4. Which nascent technology holds the most promise?
JW: Augmented reality (AR) is a technology that I believe is underutilised. There are so many potential uses for AR we haven’t even scratched the surface yet. It’s something that Selazar will be looking at, to see how we can bring new products to the market using it.
One of the interesting applications for AR that I’ve seen recently is in health and safety, where for high-risk jobs AR glasses can be used to identify risks and mistakes before the user even notices. It has many interesting applications in our sector, logistics, from warehouse operations to deliveries and even the ability to see road conditions. It also provides live data on inefficiencies so you can act on those.
5. What’s the most misunderstood technology?
JW: In my view, it’s probably artificial intelligence (AI) due to its immense scope and almost limitless number of applications. And of course, there’s some suspicion and even a level of fear associated with AI for many people.

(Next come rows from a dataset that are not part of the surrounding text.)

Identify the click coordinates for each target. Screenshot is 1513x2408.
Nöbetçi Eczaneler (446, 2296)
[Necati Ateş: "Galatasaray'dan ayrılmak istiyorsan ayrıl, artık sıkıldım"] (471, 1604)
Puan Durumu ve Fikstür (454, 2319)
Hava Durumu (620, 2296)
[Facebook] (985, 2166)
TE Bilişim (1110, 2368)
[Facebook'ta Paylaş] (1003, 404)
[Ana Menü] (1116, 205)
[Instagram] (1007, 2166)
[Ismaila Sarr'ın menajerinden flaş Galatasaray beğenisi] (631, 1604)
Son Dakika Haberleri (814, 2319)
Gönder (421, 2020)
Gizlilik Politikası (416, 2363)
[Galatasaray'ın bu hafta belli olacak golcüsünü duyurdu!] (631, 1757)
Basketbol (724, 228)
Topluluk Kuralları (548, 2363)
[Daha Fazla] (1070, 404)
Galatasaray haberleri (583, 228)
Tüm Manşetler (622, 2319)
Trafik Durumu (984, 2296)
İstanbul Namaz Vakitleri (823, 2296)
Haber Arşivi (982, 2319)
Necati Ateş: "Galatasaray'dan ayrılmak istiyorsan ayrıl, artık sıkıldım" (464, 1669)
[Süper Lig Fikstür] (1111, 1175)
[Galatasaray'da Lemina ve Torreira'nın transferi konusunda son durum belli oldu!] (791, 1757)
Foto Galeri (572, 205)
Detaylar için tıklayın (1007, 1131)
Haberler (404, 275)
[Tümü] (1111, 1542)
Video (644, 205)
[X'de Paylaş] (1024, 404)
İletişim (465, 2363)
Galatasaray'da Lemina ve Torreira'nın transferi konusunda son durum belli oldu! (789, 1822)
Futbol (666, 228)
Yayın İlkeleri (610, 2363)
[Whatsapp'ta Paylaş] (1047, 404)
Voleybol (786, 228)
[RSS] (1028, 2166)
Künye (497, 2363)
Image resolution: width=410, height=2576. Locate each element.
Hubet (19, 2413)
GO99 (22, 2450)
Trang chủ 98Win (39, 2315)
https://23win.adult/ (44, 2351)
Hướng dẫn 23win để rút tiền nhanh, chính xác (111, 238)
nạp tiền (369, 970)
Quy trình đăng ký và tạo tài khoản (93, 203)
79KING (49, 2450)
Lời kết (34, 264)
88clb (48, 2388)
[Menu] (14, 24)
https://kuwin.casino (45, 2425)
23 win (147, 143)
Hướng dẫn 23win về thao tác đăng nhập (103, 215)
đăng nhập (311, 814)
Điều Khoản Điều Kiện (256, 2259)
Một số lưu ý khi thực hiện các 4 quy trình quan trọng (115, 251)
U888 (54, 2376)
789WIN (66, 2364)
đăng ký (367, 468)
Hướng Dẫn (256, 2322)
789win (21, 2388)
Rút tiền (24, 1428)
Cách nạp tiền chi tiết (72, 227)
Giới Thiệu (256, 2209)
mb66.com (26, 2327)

I think it’s important to demystify AI and consider its current and potential uses in each industry. In our sector, eCommerce, we’re already starting to see advancements in AI and robotics which are making the supply chain smoother. This is very timely, with the sheer volume of global trade causing supply chains to buckle at the knees in certain areas.
Moving forward, I believe we’ll see all parts of the supply chain connected and integrated, with a lot of intelligence, AI and advanced robotics providing consistent performance and reducing points of failure.
Founder in Five – a UKTN Q&A series with the entrepreneurs behind the UK’s innovative startups, scaleups, unicorns and public tech companies – is published every Friday.